## PROVIDED TEXT
━━━━━━━━

Perovskite-Organic Tandem Solar Cells Via Mobile Defects Mitigation and Solution-Processed Interconnecting Layers

Perovskite and organic semiconductors exhibit analogous properties, including bandgap tunability, low-temperature solution processing, and high potential for lightweight applications. These similarities render them highly attractive for being integrated in multijunction architecture: perovskite-organic tandem solar cells (POTSCs). Nevertheless, the efficiency of POTSCs is limited by electrical losses, which stem from both the wide-bandgap (WBG) perovskite layers and the interconnecting layers (ICLs) between two subcells. These two essential components also constrain the tandem device stability. In this study, we identify the underlying cause of open-circuit voltage ( V _OC ) losses in WBG perovskites, which is ascribed to the presence of mobile defects distributed at surface region. We further employ effective passivation agent with functional chemical groups to facilitate the healing of the mobile defects, thereby enhancing the V _OC to 1.35 V for WBG perovskite solar cells with a bandgap of 1.81 eV. Subsequently, we develop a solution-processed graphene oxide layer ICLs for tandem application, which not only reduces electrical losses but also improves tandem device stability. The synergistic integration of these two strategies has enabled POTSCs to surpass 25% efficiency while simultaneously achieving enhanced operational stability.

━━━━━━━━

## SUPPLIED INFORMATION
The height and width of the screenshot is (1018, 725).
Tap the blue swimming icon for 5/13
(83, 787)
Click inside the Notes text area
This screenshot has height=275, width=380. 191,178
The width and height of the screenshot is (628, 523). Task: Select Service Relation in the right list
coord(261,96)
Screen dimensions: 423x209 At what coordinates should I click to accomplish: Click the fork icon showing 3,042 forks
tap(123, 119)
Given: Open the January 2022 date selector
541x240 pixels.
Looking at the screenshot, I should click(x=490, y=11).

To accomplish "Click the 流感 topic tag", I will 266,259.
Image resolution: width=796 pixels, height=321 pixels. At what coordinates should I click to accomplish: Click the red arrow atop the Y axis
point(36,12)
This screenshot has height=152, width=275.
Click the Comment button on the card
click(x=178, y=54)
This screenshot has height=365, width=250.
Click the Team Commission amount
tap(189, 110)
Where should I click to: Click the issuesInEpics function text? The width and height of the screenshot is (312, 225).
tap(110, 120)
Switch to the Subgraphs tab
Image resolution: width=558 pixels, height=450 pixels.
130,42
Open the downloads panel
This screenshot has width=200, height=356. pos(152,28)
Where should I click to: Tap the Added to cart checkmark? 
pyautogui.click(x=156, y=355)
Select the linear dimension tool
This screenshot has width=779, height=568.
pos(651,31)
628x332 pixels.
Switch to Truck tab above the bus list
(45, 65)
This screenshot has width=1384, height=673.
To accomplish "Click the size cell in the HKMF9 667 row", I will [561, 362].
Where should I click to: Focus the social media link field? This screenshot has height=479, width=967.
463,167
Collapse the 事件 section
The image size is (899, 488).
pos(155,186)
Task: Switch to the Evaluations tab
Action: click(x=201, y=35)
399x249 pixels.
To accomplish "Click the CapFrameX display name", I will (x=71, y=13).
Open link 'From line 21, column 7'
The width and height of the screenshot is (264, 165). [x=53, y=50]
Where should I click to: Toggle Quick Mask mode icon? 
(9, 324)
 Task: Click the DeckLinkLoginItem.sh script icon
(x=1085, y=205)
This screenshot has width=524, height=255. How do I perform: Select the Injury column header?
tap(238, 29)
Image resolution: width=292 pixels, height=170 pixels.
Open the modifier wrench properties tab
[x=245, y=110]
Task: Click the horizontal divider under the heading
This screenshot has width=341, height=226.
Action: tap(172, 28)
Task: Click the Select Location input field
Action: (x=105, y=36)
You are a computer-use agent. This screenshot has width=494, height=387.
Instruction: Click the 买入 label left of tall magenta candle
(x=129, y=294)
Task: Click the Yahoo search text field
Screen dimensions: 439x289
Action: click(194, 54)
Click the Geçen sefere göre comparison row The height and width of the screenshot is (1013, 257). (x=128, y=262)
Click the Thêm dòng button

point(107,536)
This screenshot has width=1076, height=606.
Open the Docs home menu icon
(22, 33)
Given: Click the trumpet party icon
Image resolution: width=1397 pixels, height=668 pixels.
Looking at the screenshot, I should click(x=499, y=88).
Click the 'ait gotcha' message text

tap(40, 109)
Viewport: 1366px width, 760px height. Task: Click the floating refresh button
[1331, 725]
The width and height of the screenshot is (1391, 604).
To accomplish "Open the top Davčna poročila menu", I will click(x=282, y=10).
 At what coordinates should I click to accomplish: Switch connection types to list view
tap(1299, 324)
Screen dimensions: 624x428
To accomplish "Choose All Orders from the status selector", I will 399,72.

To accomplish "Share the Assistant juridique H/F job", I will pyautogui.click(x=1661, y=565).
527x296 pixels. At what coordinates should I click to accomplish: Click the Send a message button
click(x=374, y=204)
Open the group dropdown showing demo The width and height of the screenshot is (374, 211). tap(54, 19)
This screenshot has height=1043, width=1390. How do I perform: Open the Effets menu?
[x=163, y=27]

━━━━━━━━

## EXERCISE REQUIREMENTS
In the text on perovskite-organic tandem solar cells, what open-circuit voltage was reached for wide-bandgap perovskite solar cells with a 1.81 eV bandgap?

## RESULT
1.35 V